La declaración de Teherán ante la Organización Marítima Internacional (OMI) exigiendo que los buques “no hostiles” coordinen su tránsito por el estrecho de Ormuz plantea preguntas críticas sobre seguridad marítima, derecho internacional y la práctica cotidiana del comercio global. Más allá del lenguaje diplomático, la medida refleja una intención de ejercer control operativo sobre uno de los pasos marítimos más sensibles del planeta, con implicaciones que deben evaluarse desde varias dimensiones —jurídica, económica y estratégica— sin complacencias.
Marco jurídico en tensión
El derecho del mar establece normas claras sobre el tránsito por estrechos utilizados para la navegación internacional. En teoría, el régimen de “paso de tránsito” protege la libertad de navegación, limitando la capacidad de los Estados ribereños para imponer restricciones que obstaculicen el tráfico marítimo. La exigencia iraní de coordinación sistemática se presenta como una norma operativa ligada a la seguridad, pero colisiona con la lógica del derecho internacional que procura un flujo ininterrumpido.
¿Medida de seguridad o instrumento de presión?
Es legítimo que un Estado busque medidas para proteger su soberanía y responder a amenazas reales, especialmente en una región marcada por incidentes de seguridad y presencia militar extranjera. No obstante, la ambigüedad entre seguridad y coacción es peligrosa: condicionar el paso a un mecanismo de coordinación puede transformarse en una palanca diplomática para obtener concesiones políticas o económicas. La comunicación formal a la OMI no convierte en automática una práctica compatible con normas que priorizan la libre circulación.

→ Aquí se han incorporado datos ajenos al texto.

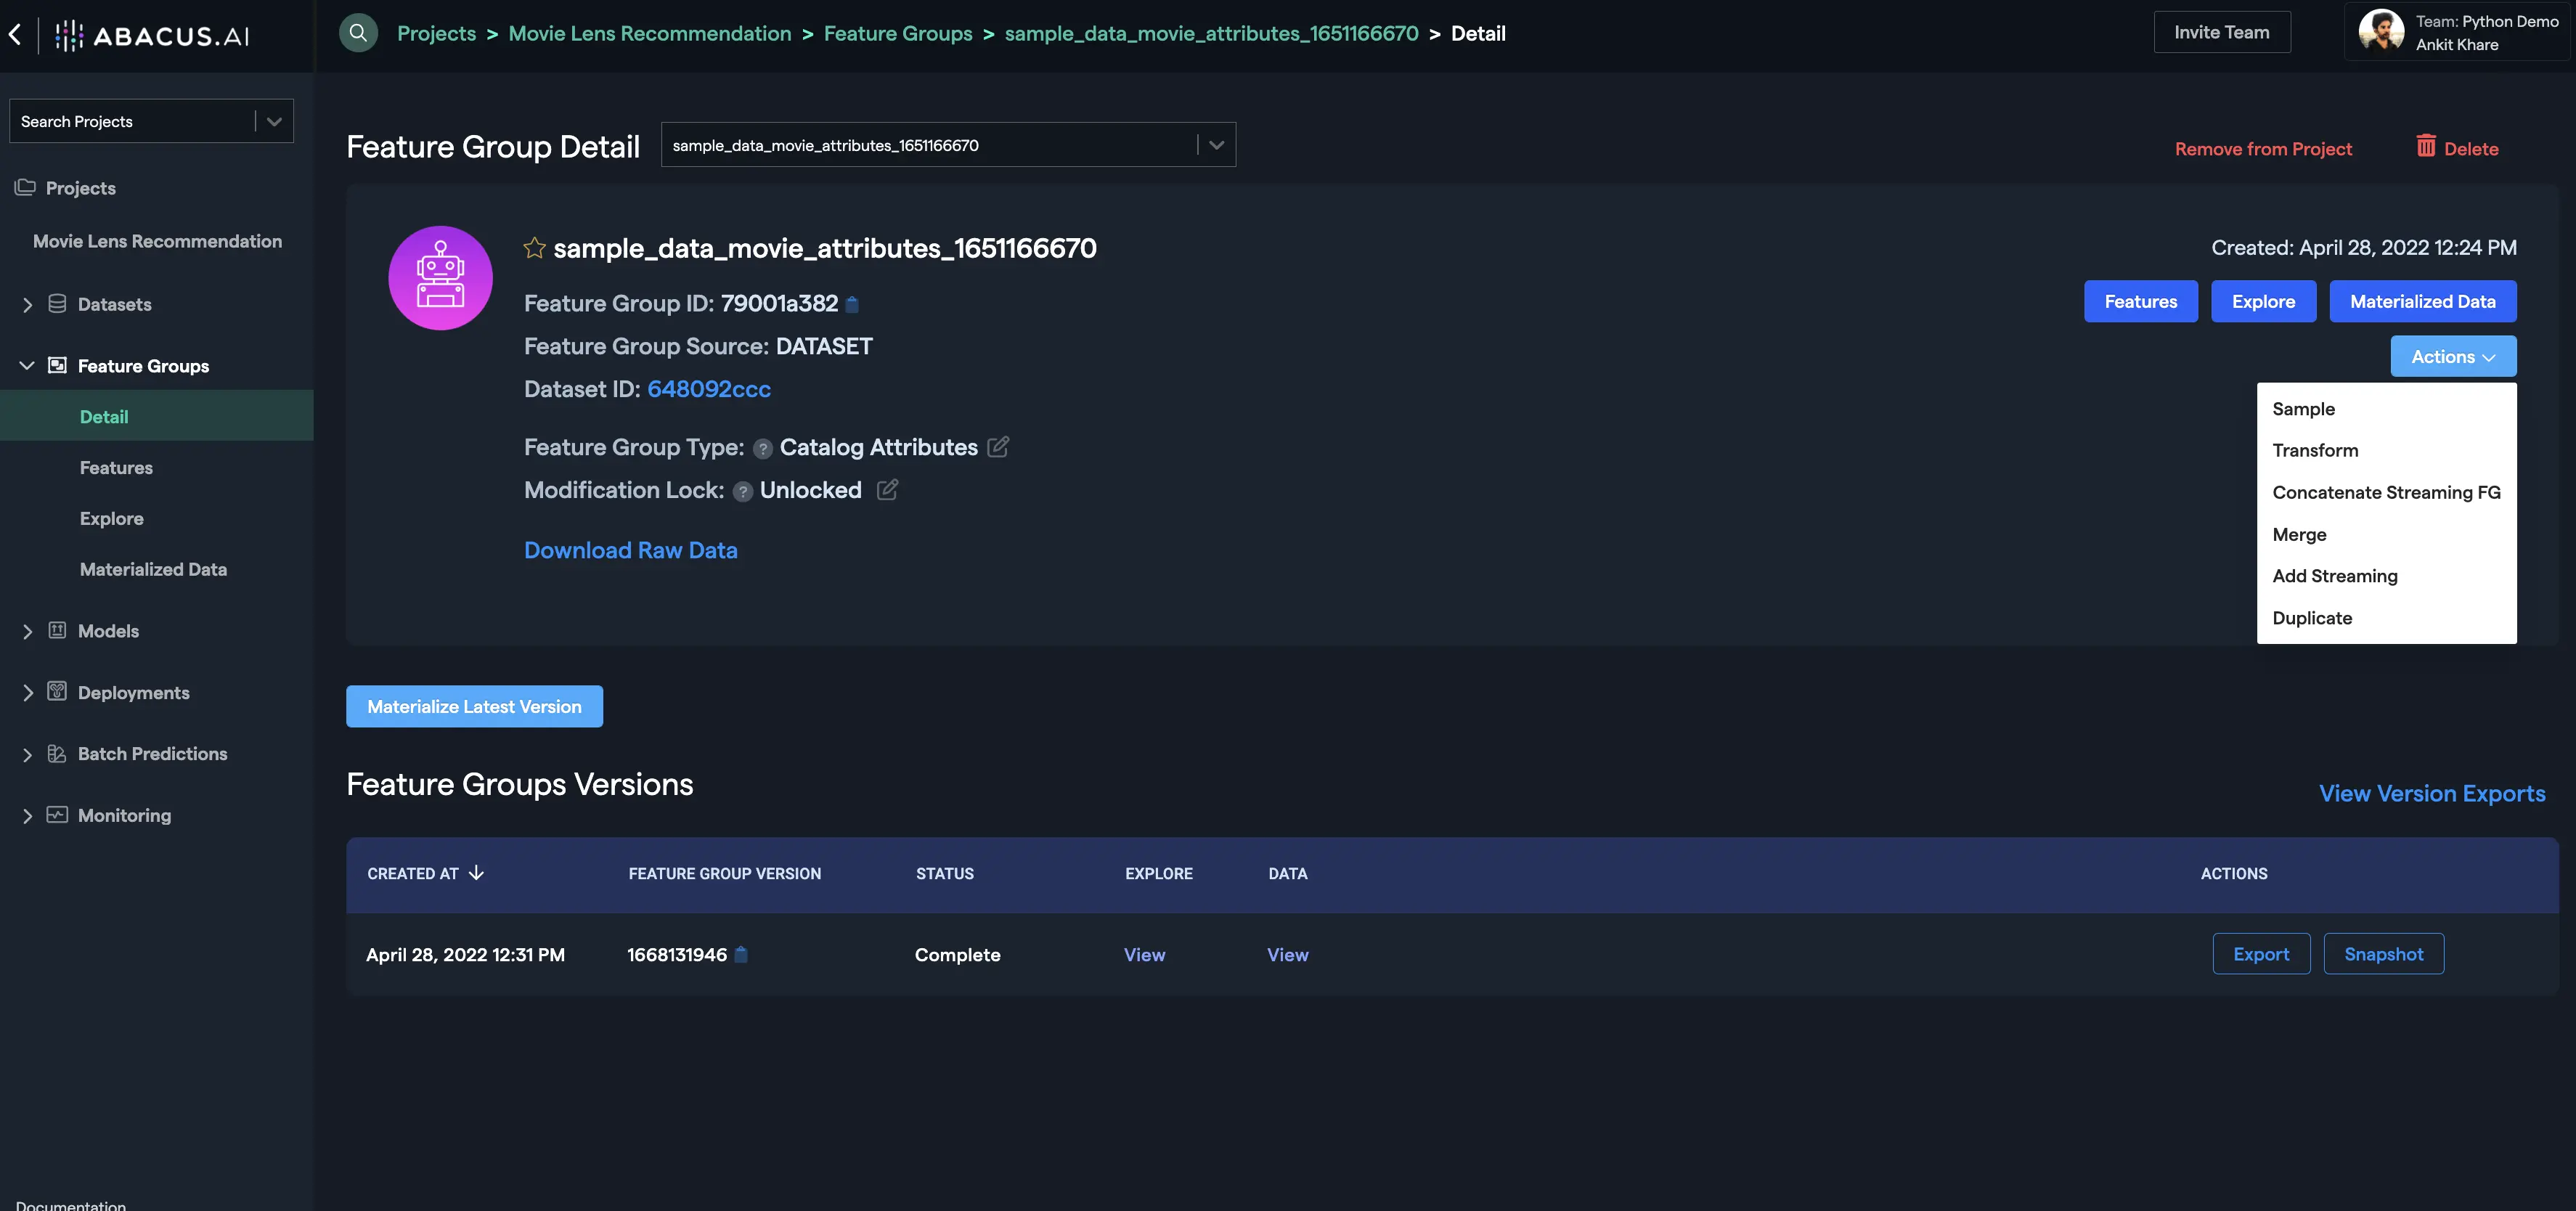Copy feature group version 1668131946
Image resolution: width=2576 pixels, height=1211 pixels.
click(x=741, y=955)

Impacto económico y logístico
El estrecho de Ormuz conecta la producción petrolera del Golfo con los mercados globales; cualquier fricción en su gestión repercute en precios, seguros y decisiones de navegación. Las navieras y aseguradoras van a recalibrar riesgos y costos si perciben que el tránsito puede estar sujeto a controles, demoras o verificaciones. Esto abre dos vías previsibles: un aumento en las primas de seguros y en los costes operativos, y la búsqueda de rutas alternativas o convoyes protegidos, con efectos en tiempo y precio de las mercancías.
Consecuencias para la cadena de suministro
Las empresas energéticas y exportadoras cuentan con márgenes reducidos frente a incertidumbres persistentes. Un entorno donde la coordinación es obligatoria eleva la posibilidad de incidencias administrativas y tácticas que interrumpan la programación de carbureros y cargueros. Aunque no se materialicen bloqueos sistemáticos, la percepción de riesgo basta para generar volatilidad en mercados estrechamente interconectados.
Dimensión geopolítica y militar
La exigencia de coordinar el paso puede entenderse como parte de una estrategia más amplia de Irán para reafirmar control regional y mostrar capacidad de influencia sobre infraestructuras críticas. Si se instrumenta con procedimientos de identificación y verificación naval, el resultado práctico podría ser una mayor presencia militar en el área, aumentando las posibilidades de incidentes por errores de identificación o por decisiones tácticas precipitadas.
Riesgo de escalada accidental
La historia reciente del estrecho registra episodios donde malas interpretaciones o maniobras agresivas provocaron confrontaciones. Cualquier nuevo requerimiento de coordinación multiplica puntos de fricción: comunicaciones que fallan, naves que ignoran protocolos, o interpretaciones divergentes entre armamentos en la zona. El margen para la gestión calmada se reduce cuando se mezcla política, economía y fuerzas armadas.
Qué deberían exigir la comunidad internacional y la OMI
La respuesta técnica y política debe combinar claridad jurídica con mecanismos operativos que reduzcan riesgos. La OMI tiene un papel central para definir estándares de seguridad marítima sin normalizar medidas que vulneren la libertad de navegación. Reforzar canales multilaterales, clarificar procedimientos de notificación con plazos y límites precisos, y establecer observación independiente pueden mitigar abusos.
Opciones prácticas
Entre las opciones está el refuerzo de patrullas de libertad de navegación por coaliciones internacionales, la creación de corredores civiles escoltados por observadores neutrales y el uso intensivo de tecnología (AIS, satélites) para transparencia. Todas requieren voluntad política y coordinación entre actores que, hoy, manifiestan profundas desconfianzas.
La demanda de Teherán de coordinar el paso por el estrecho de Ormuz debe leerse como una maniobra que mezcla seguridad declarada y la capacidad de ejercer influencia sobre un punto neurálgico del comercio mundial. La respuesta eficaz no puede ser ni la banalización ni la confrontación automática; exige reglas claras, verificación multilateral y una firme defensa de la libertad de navegación, sin subestimar que el equilibrio entre seguridad nacional y derechos internacionales es frágil y exige vigilancia constante.